■ GOAL ■
Print every line of the items below word for word, leaving out the pictures.

════════

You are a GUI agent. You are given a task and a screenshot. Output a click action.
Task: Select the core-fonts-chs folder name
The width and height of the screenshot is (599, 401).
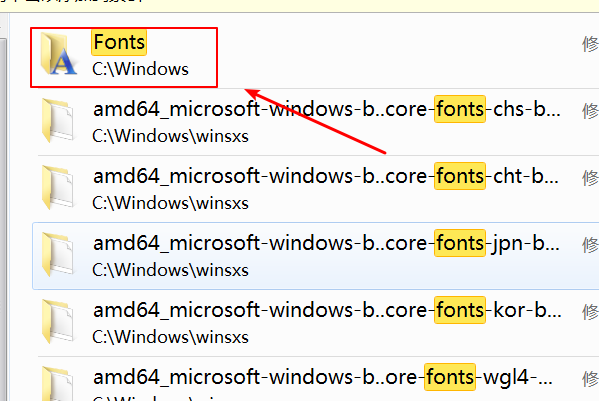[327, 109]
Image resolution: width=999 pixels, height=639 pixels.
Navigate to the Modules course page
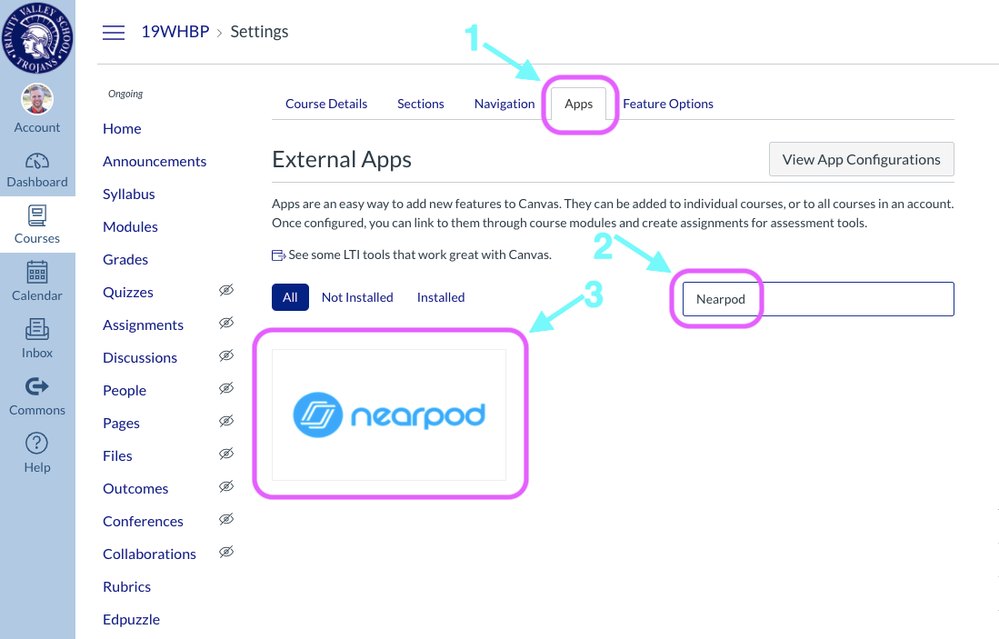(130, 226)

════════

■ REPLY TO THE EXERCISE ■
You are a GUI agent. You are given a task and a screenshot. Output a click action.
Task: Select the core-fonts-chs folder name
The width and height of the screenshot is (599, 401).
[327, 109]
Image resolution: width=999 pixels, height=639 pixels.
Navigate to the Modules course page
(130, 226)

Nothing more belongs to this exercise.